Forced and Chaotic AMOC Variability at Various Timescales : Insights from OGCM Ensemble Simulations

Recent eddying (1/4° and 1/12°) OGCM simulations have demonstrated that non-linear ocean dynamics spontaneously generate a chaotic variability that reaches up to multi-decadal timescales. This eddy-induced Low-Frequency Intrinsic Variability (LFIV) dominates the atmospherically-forced near-surface variability (SSH, SST) in eddy-active regions, but also has a substantial imprint on the AMOC weekly-to-multidecadal variability up to the scale of the entire Atlantic. We first present the spatio-temporal features and magnitude of this meridionally-coherent AMOC LFIV, and its signature at the main observational sites (RAPID, SAMOC, OVIDE, OSNAP).
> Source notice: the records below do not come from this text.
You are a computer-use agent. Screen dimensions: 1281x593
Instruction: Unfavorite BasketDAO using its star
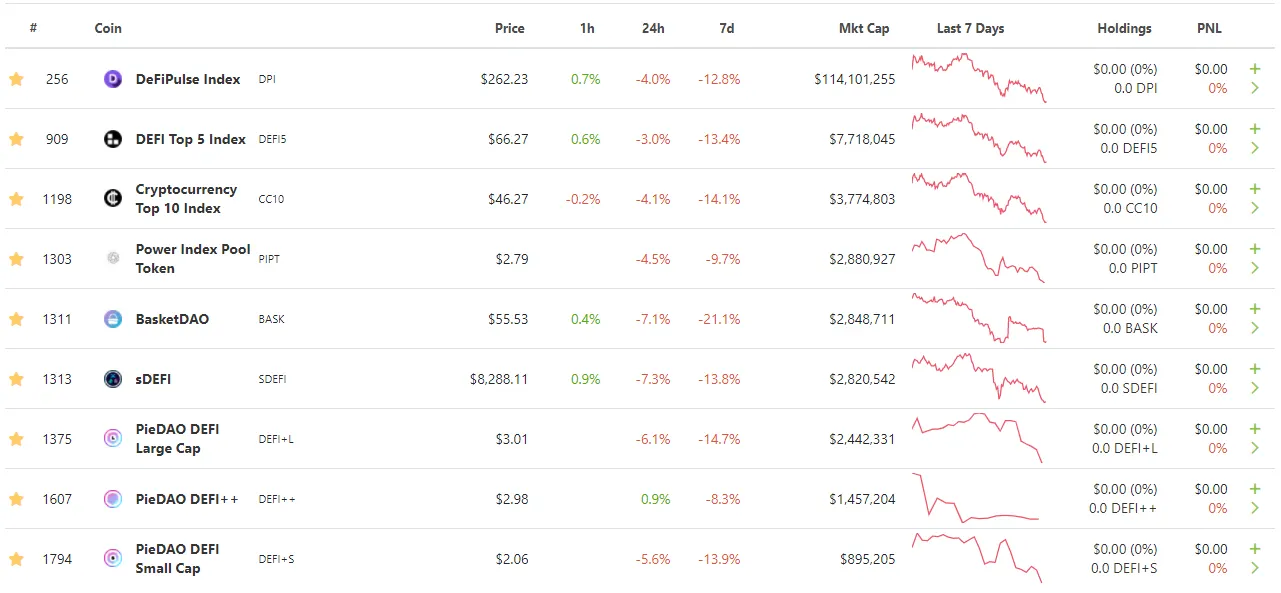(x=16, y=319)
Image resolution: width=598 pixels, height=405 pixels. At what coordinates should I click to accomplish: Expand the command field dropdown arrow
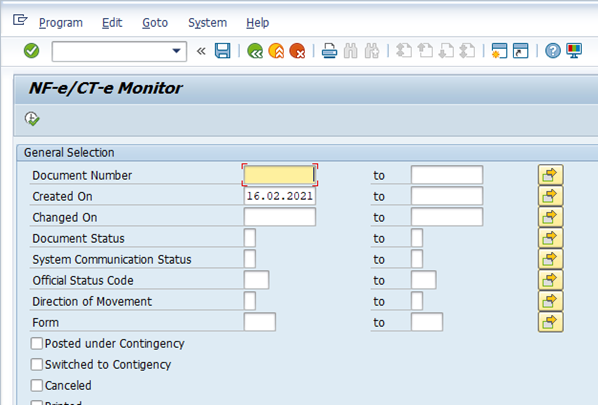tap(176, 51)
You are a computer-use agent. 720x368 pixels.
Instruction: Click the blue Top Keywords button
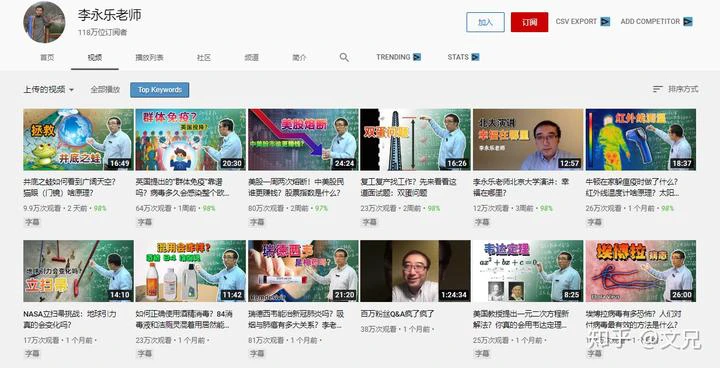(x=160, y=90)
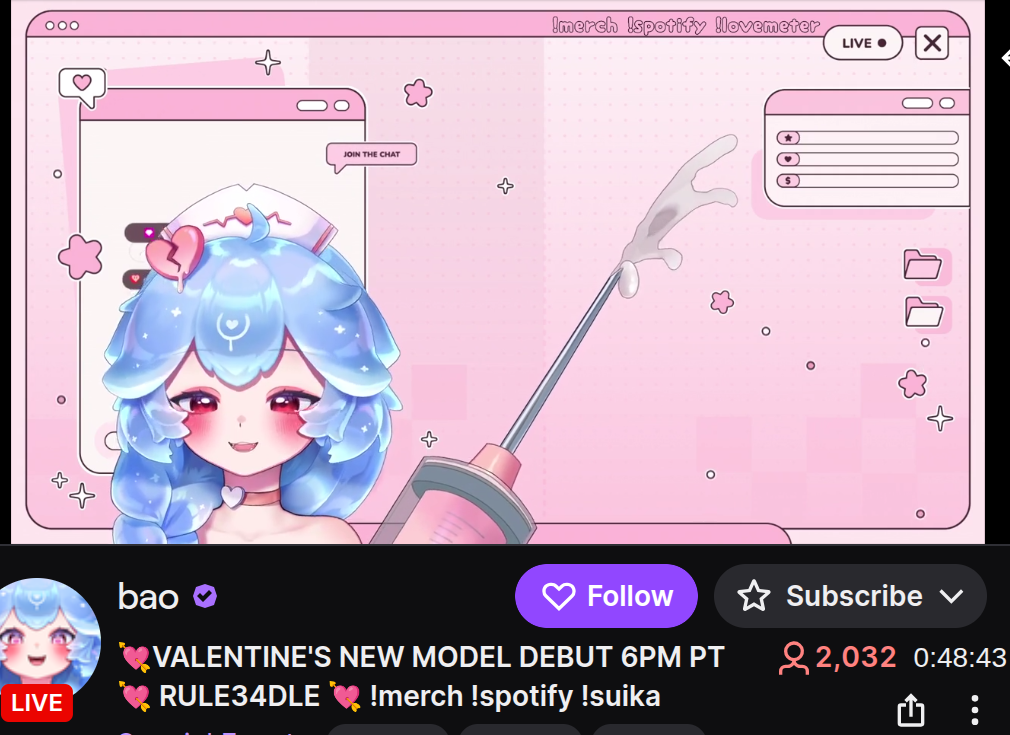1010x735 pixels.
Task: Open the three-dot more options menu
Action: tap(975, 710)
This phenomenon is further investigated from regional and global ensembles of fully-forced 1/4° OGCM simulations driven by the same forcing, after a slight perturbation of their initial states. The atmospherically-forced (ensemble mean) and chaotic (ensemble spread) AMOC variabilities at various timescales are compared to each other and to the RAPID observational reference. The time-varying intensity of the chaotic low-frequency AMOC variability is shown to equal its deterministic counterpart in key regions. More generally, these ensembles of eddying ocean simulations provide new insight into the constraint exerted by the atmosphere on the multi-scale oceanic variability.